We were out of cash, had lost our biggest client and did not know if we could make payroll.
It was the most challenging time in our company’s history. Here I was chasing the biggest dream I’d ever had, and still couldn’t make it work.
Even though my business mind said to quit, my heart and soul encouraged me to keep going. Although I felt afraid, my soul was hopeful.
We pulled our six staff members together, two who are still here, and started weekly briefings on our financial status, and more specifically, whether or not they would have a job.
In the midst of this, we were defining our culture and asking them to describe who we were. The words were consistent: Optimistic, Hopeful.
They used these words in the midst of failure, and it was true. We were filled with hope, regardless of the external results.
This is important, not only because it’s part of our cultural fabric, but rather because it’s the key to achieving a dream.
Most of us were taught to use what happens externally as a determination of success.
Messages like: “Did you win?” “Did you get an A in your test?” are pounded into our childhood psyche from early on.
Conversely, because I had grown up in extreme poverty and abuse, I had to learn how to look past the immediate external world to simply find the will to survive.
Rather than look to what was happening around me for hope, I shifted my perspective to the dream of something different. I saw things the way I wanted them to be, rather than what they were. And that filled me with hope.
Today, that hopefulness is now pervasive in our culture. No matter what happens, our core leaders are able to shift their perspective to the good that can come from the challenge, rather than dwell on the challenge itself.
It may sound utopian to some, but it’s who we are at our core. As we near Thanksgiving, I’m most grateful for hope.
– Hope that things will improve in our nation
– Hope that there are better times ahead
– Hope that we are a beacon of “possibilities”
– Hope that we attract the best talent
– Hope for profitable growth
– Hope for powerful new concepts to launch
What are you hopeful about?
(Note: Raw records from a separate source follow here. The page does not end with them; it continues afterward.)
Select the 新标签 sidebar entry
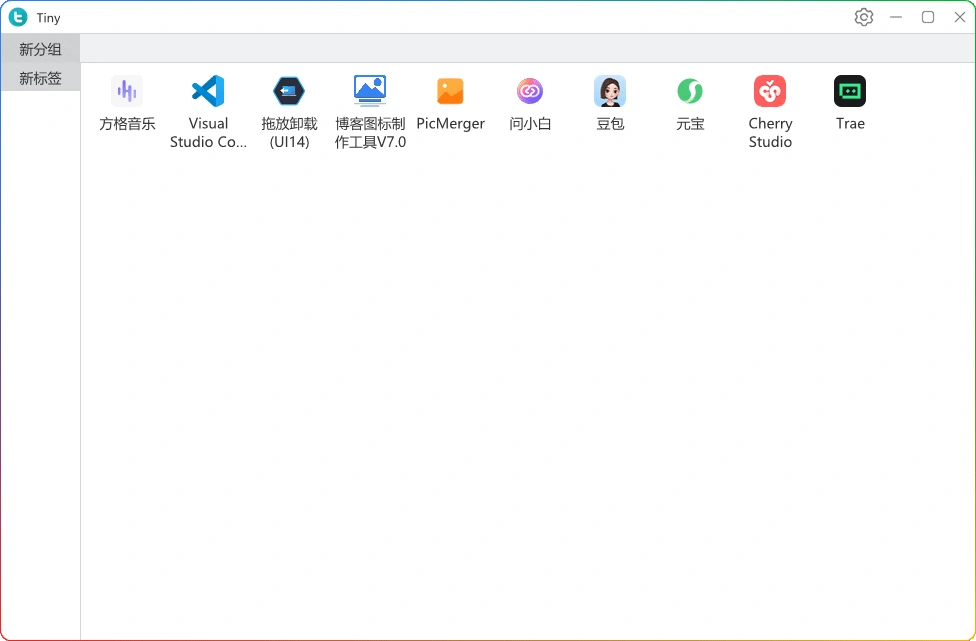Image resolution: width=976 pixels, height=641 pixels. click(39, 77)
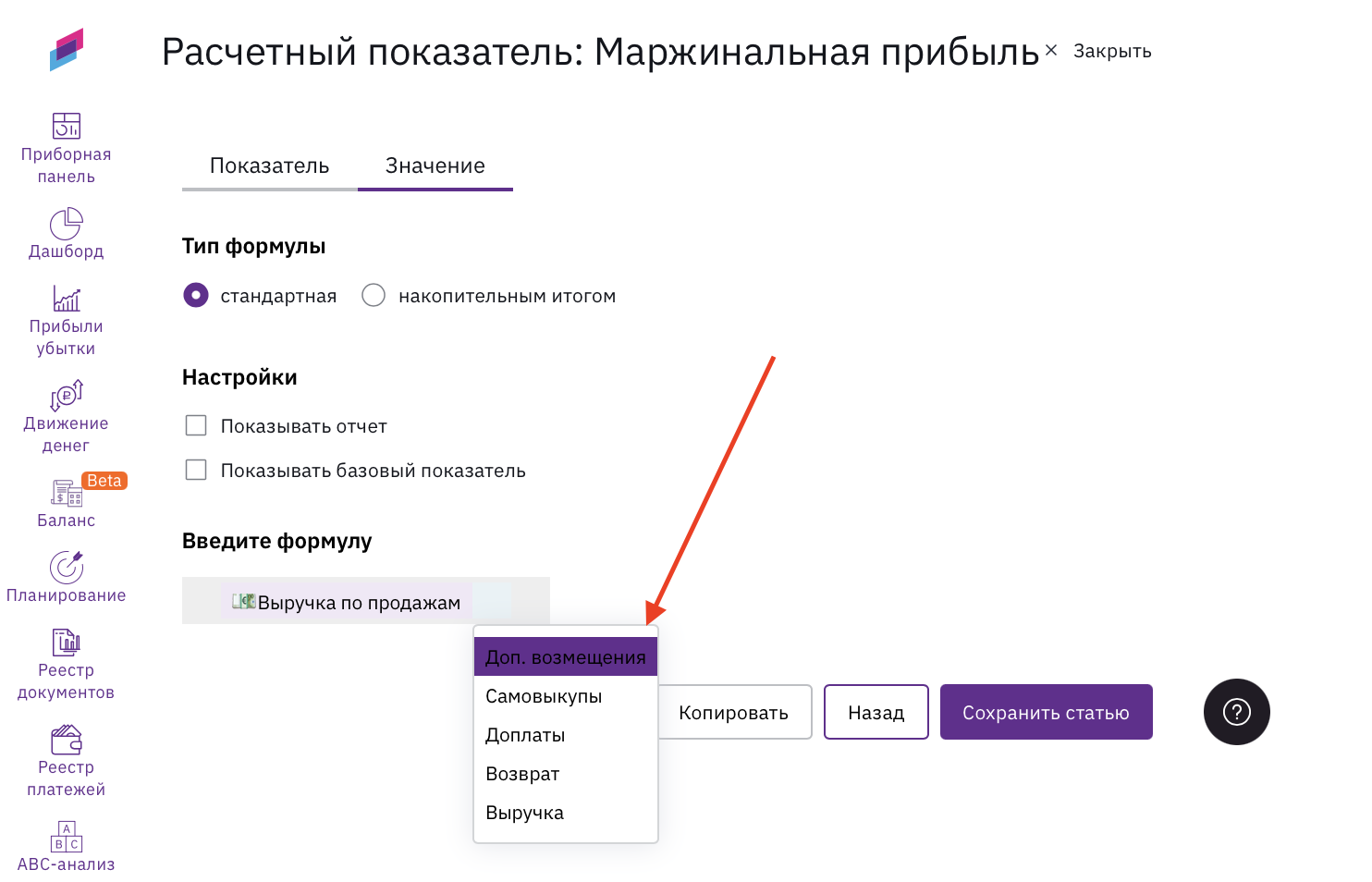
Task: Open Реестр платежей wallet icon
Action: (66, 740)
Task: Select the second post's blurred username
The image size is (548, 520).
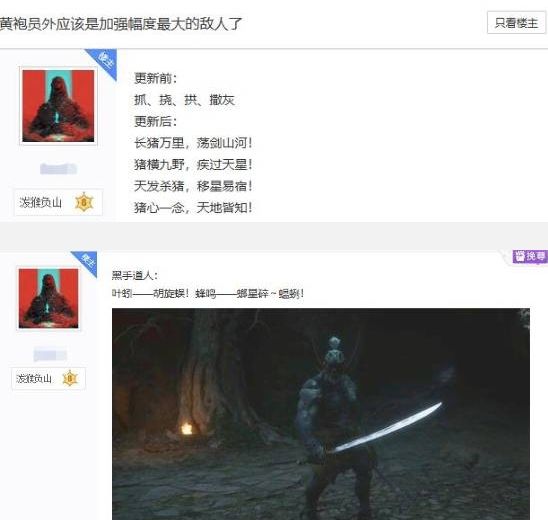Action: click(50, 355)
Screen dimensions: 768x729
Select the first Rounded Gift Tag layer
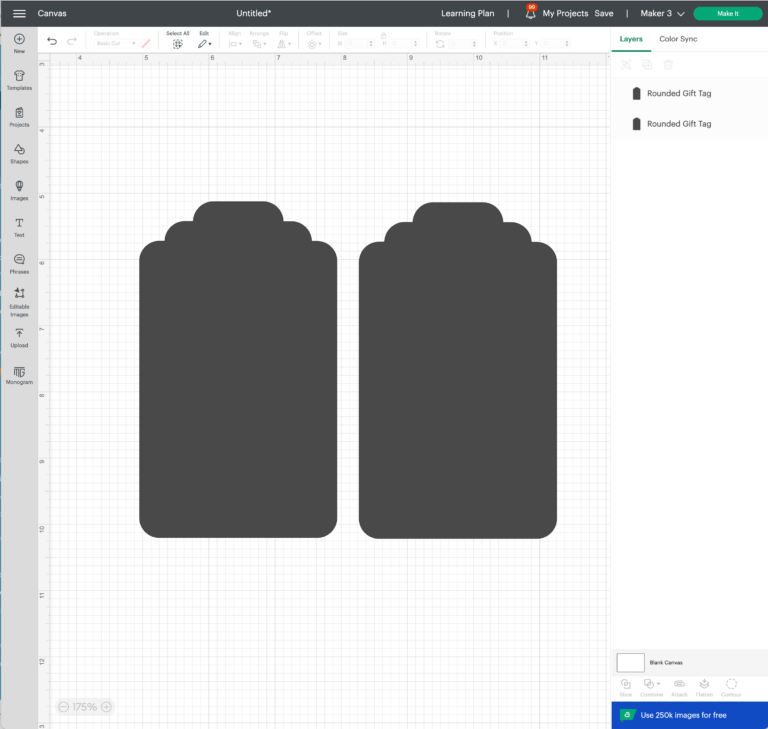point(678,93)
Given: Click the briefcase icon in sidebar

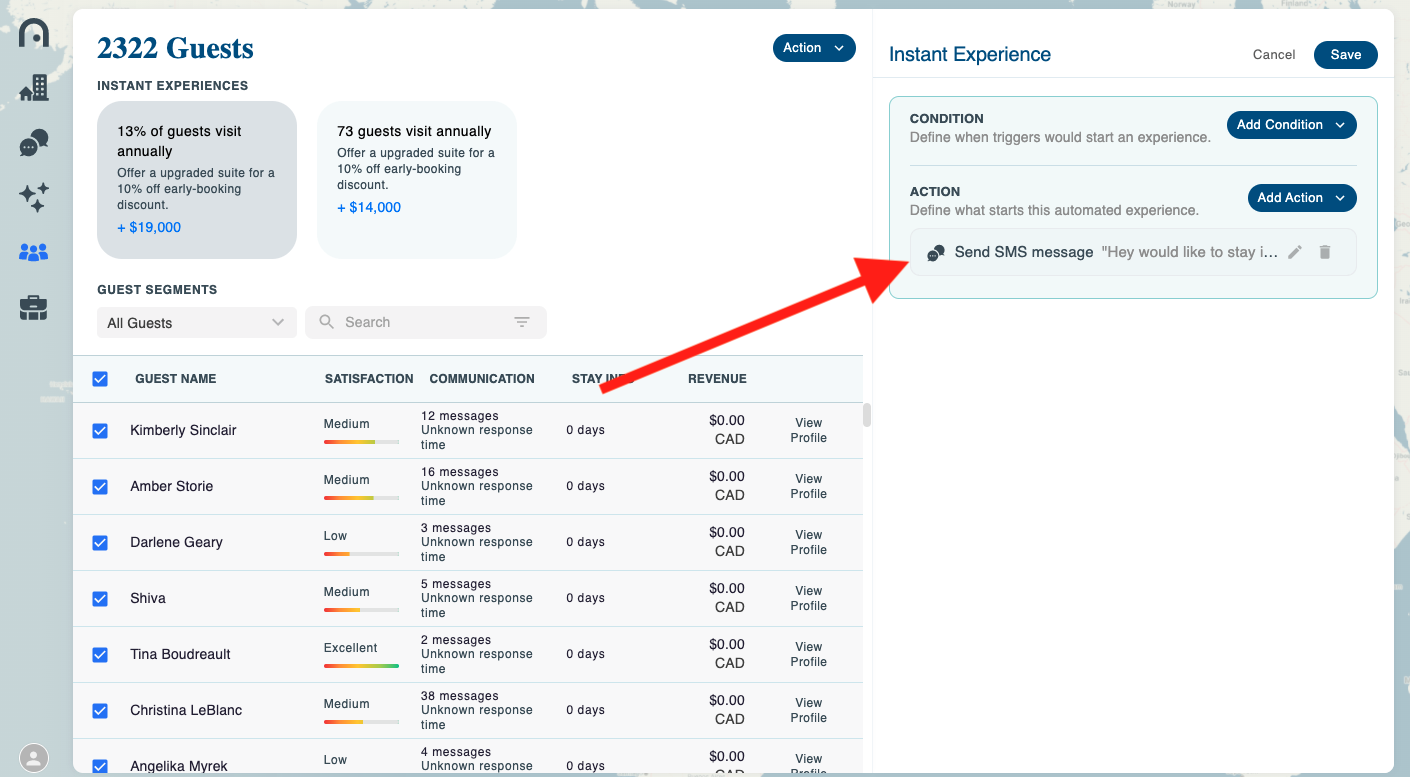Looking at the screenshot, I should point(34,308).
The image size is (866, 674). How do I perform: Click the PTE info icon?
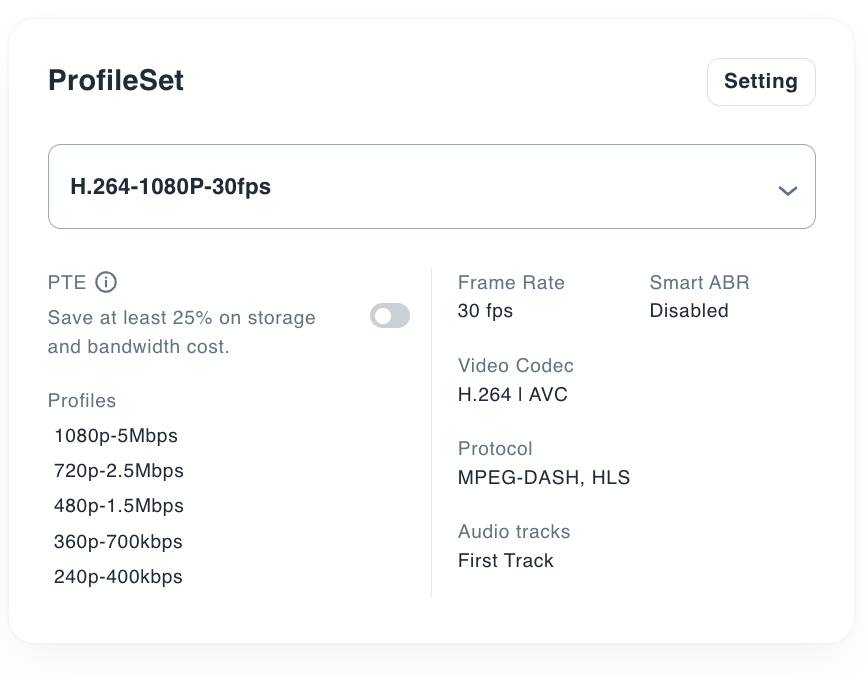(106, 283)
What do you want to create with this life you’ve been given?
If you want to build something great, bring a spirit of hopefulness to your professional endeavors. Anyone can be critical and judgemental, but those who do great things know that hopefulness is THE attribute that produces victory.
Here’s a quote from the fairy tale “The Ugly Ducking,” that sums it up:
“He now felt glad at having suffered sorrow and trouble, because it enabled him to enjoy so much better all the pleasure and happiness around him.”
Happy Thanksgiving. Be a beacon of hope.